In conclusion, the minimum carbon credit costs for the CGS project are found to be much higher than the current market price of carbon credit in Thailand, which is only around USD 3.5 per ton CO
2e and the capture rate is far lower than those produced from the emission. However, it is found that the amount of CO
2 storage achieved by the CGS project is significantly higher than the carbon sequestration achieved through planting [
16]. Therefore, if the market value of carbon credit costs is improved, the CGS project in the Mae Moh basin of Thailand can be economically feasible.
5. Conclusions
The economic analysis of CO2 injection in Mae Moh basin area was implemented in this study to estimate the total costs of carbon geological storage. The well completion design was employed to specify the necessary well equipment and materials for the determination of CAPEX while the CO2 injection design was performed by nodal analysis in the PROSPER® simulation program to estimate the operating injection rate and costs. The completion of a CO2 injection well is similar to that of a conventional petroleum well, with the exception being that CO2-resistant equipment and materials are required for casing, cementing, and tubing. Based on these considerations, the calculated value of the CAPEX for constructing a well to the target depth of 1600 ft is approximately USD 756,600. In addition to the CAPEX, the study estimated the total OPEX for CO2 capture, transport, and injection. The annual OPEX is approximately USD 2,030,000 per well, with an injecting capacity of 29,530 tons of CO2 per year. To make this project financially feasible, the minimum carbon credit cost required is USD 72.50 per tCO2e, which is significantly higher than the market value of carbon credit in Thailand. This breakeven point can be reduced by increasing the tubing diameter or wellhead pressure, as this would increase the injecting capacity and reduce the cost per injected unit. However, it is noted that higher injection costs are required when the injection temperature is increased due to a larger proportion of CO2 in the gas phase.

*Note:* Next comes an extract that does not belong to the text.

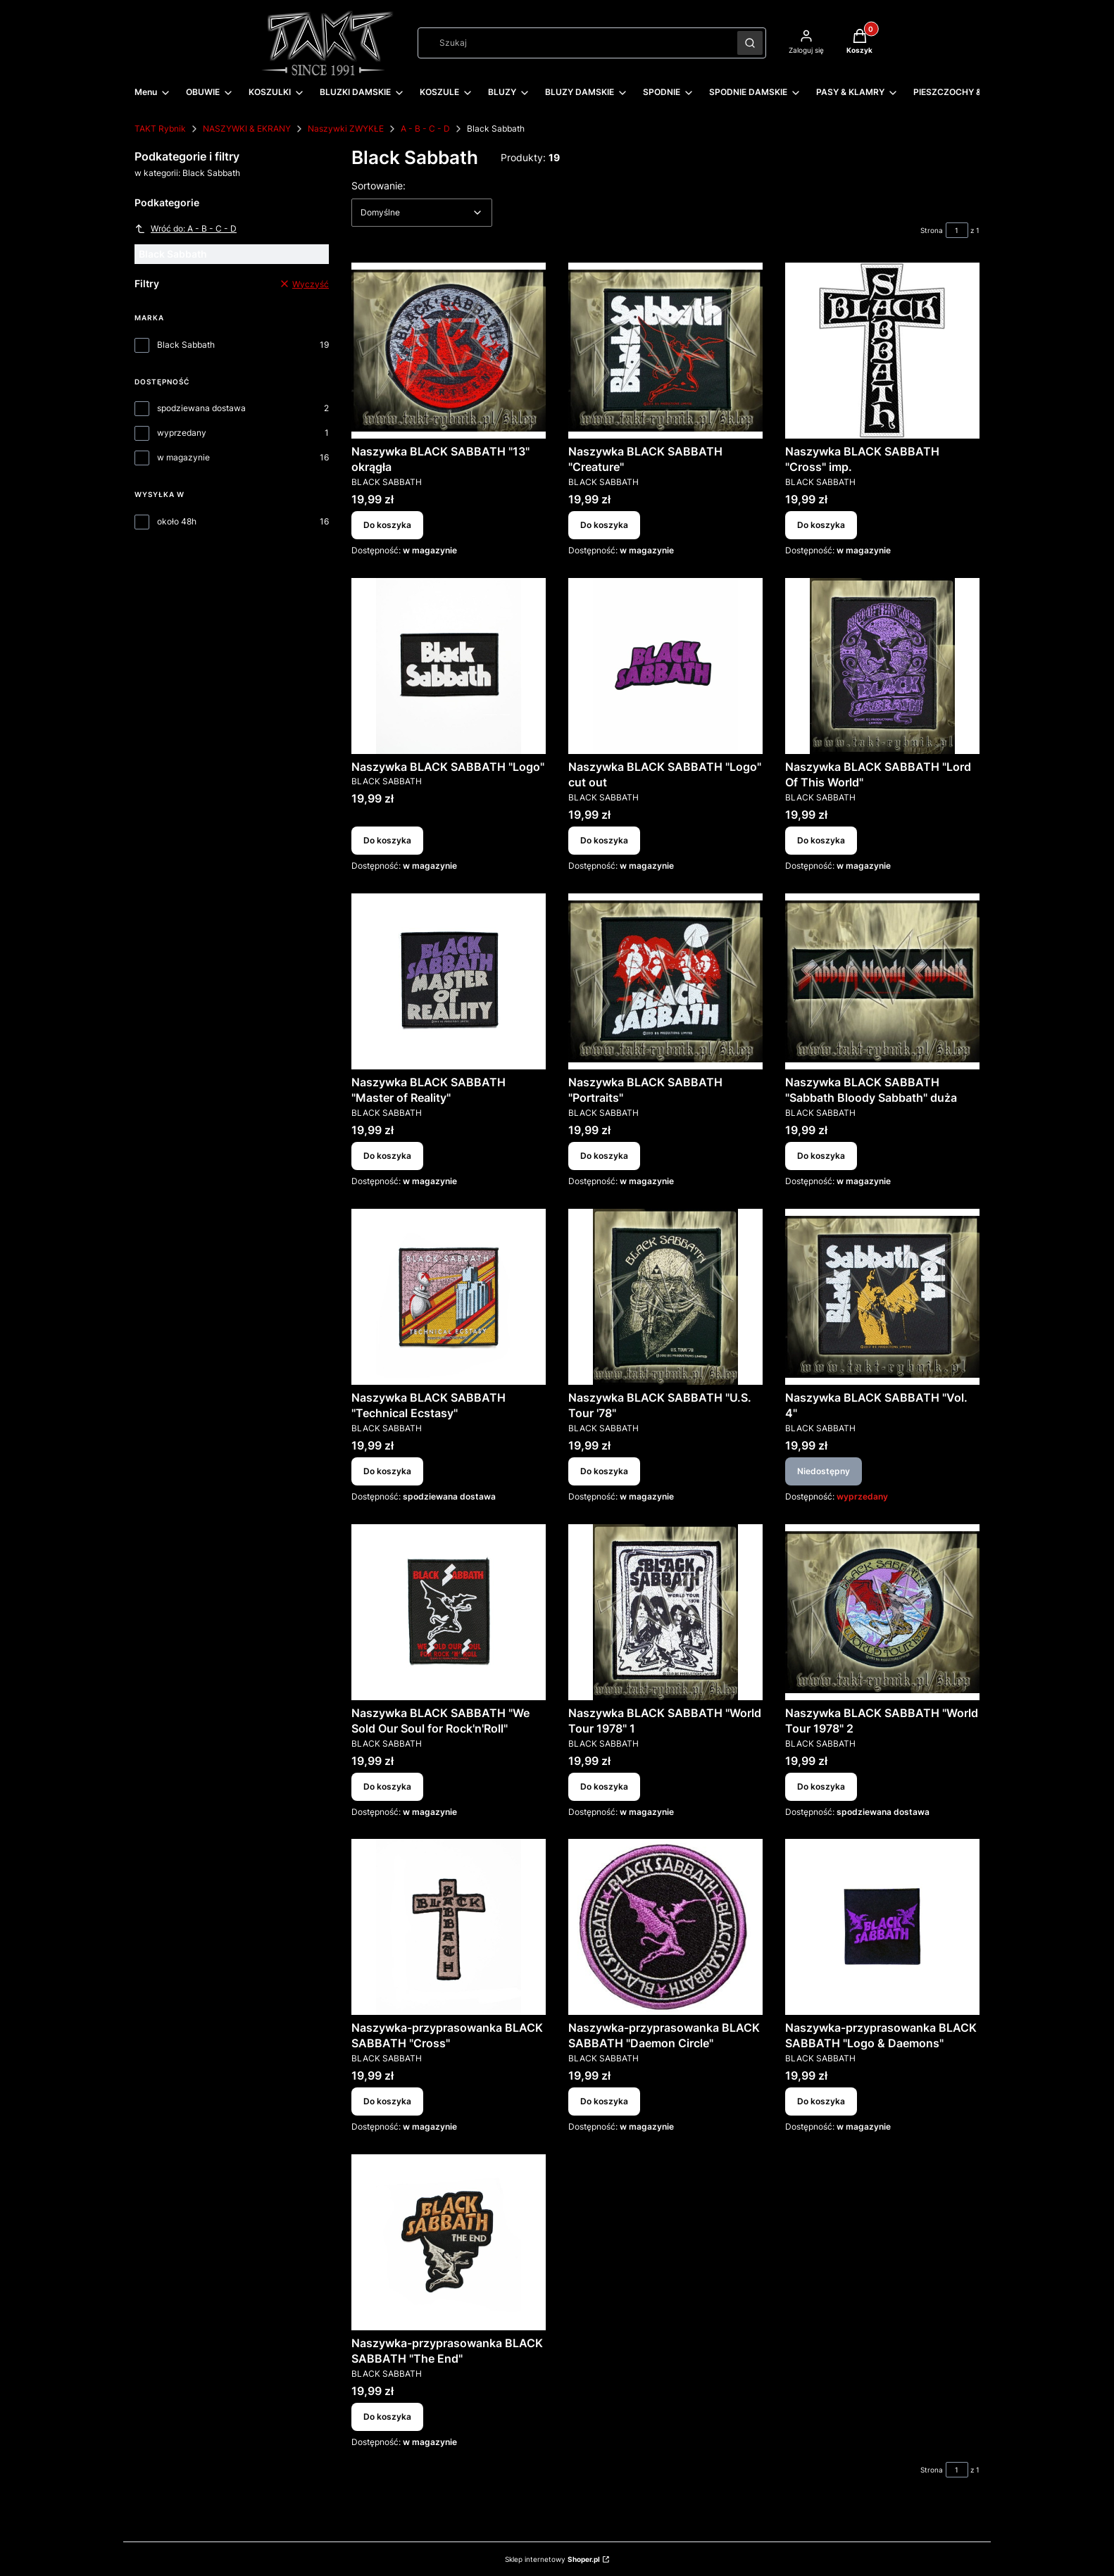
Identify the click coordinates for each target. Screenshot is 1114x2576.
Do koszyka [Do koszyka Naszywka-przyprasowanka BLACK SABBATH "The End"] (387, 2416)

However, this study has several limitations that need to be considered. Firstly, the capital and operating costs of carbon geological storage were estimated specifically for the Mae Moh basin area. Therefore, these values may vary in other locations and need to be recalculated on a case-by-case basis. Another limitation is that the carbon storage cost, in terms of capture cost, was chosen based on a conservative estimate from the literature related to coal power plants. If CO2 is generated from a different energy source, the actual cost may differ from the value selected in this study, impacting the economic analysis of carbon geological storage costs. Hence, this factor also needs to be taken into account on a case-by-case basis.

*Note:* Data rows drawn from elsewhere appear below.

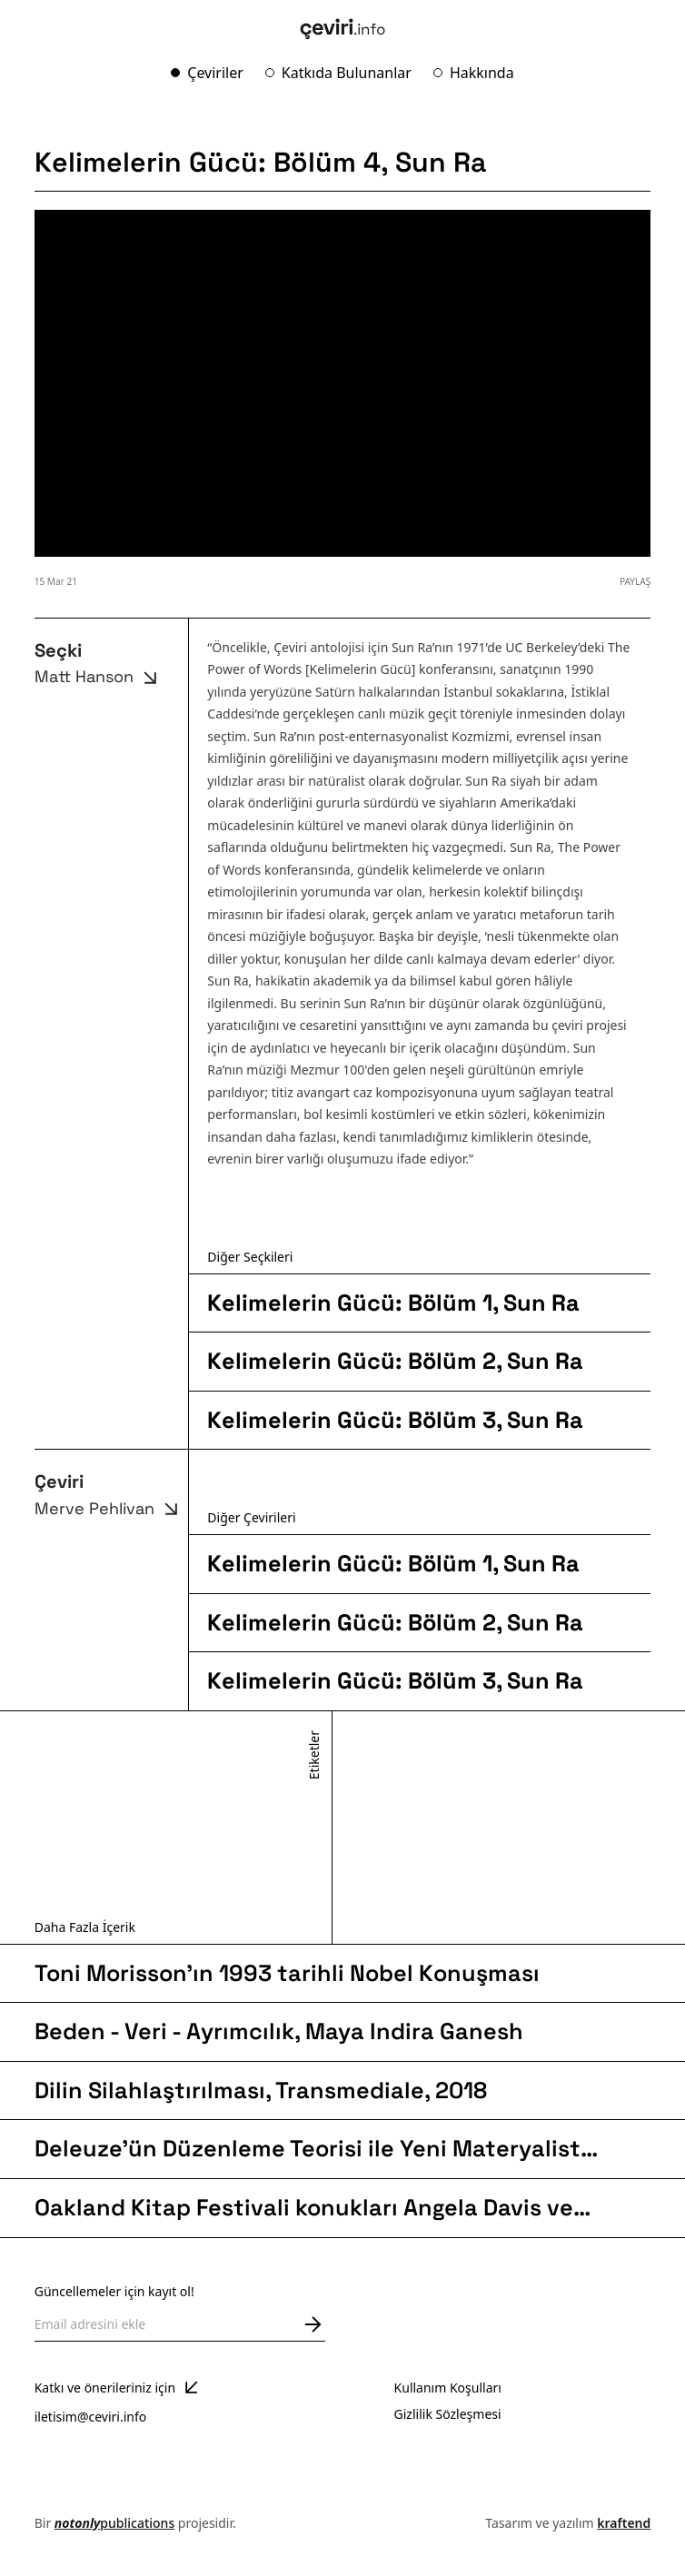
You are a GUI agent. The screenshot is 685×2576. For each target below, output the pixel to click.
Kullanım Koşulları (447, 2387)
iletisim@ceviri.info (91, 2416)
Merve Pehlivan (109, 1508)
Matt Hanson (99, 677)
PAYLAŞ (635, 581)
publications (114, 2522)
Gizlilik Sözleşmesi (447, 2413)
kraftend (623, 2522)
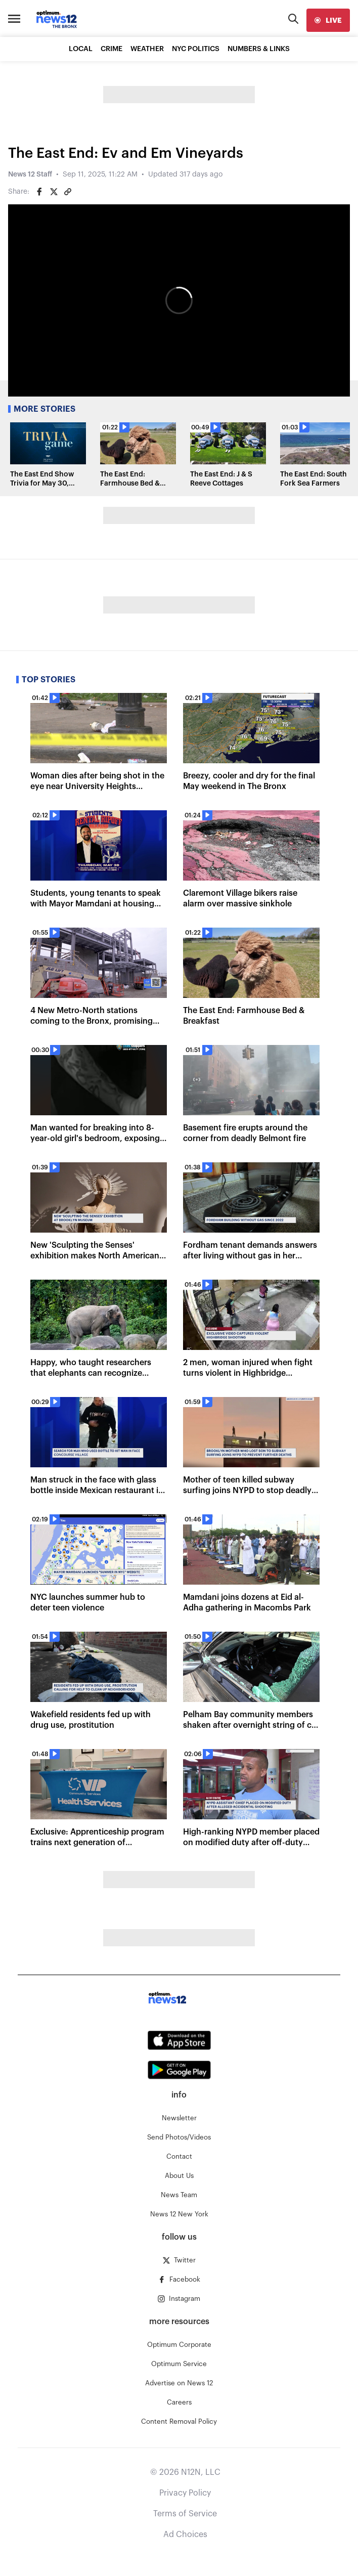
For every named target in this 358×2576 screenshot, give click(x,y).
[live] (328, 20)
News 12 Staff (30, 174)
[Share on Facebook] (39, 192)
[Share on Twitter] (54, 192)
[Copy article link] (68, 192)
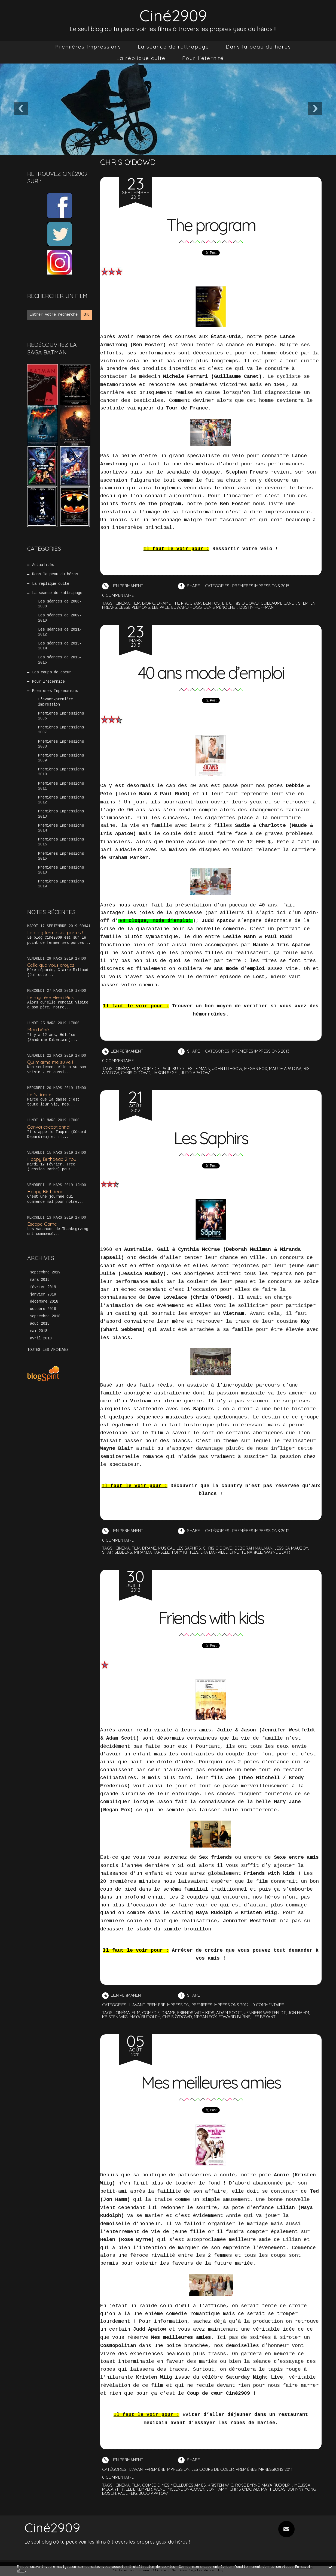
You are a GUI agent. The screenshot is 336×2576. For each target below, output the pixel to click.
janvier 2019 (43, 1294)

Since the beginning of the 2020s, Thailand has seen a growing awareness of the Sustainable Development Goals (SDGs) and greenhouse gas emissions. This has prompted both the government and private sector to step up and play their part in reducing emissions. Consequently, the carbon market in Thailand has a tendency of growth, leading to an expansion of incentives and regulations. This upward trend could potentially drive up the price of carbon, making it financially feasible to pursue the operation of CGS projects. However, since the regulatory framework is still in its early stages of development, Thailand’s capacity of carbon trading in the global market is not verified. Therefore, Thailand’s full engagement in the global carbon market is still uncertain because of this limitation.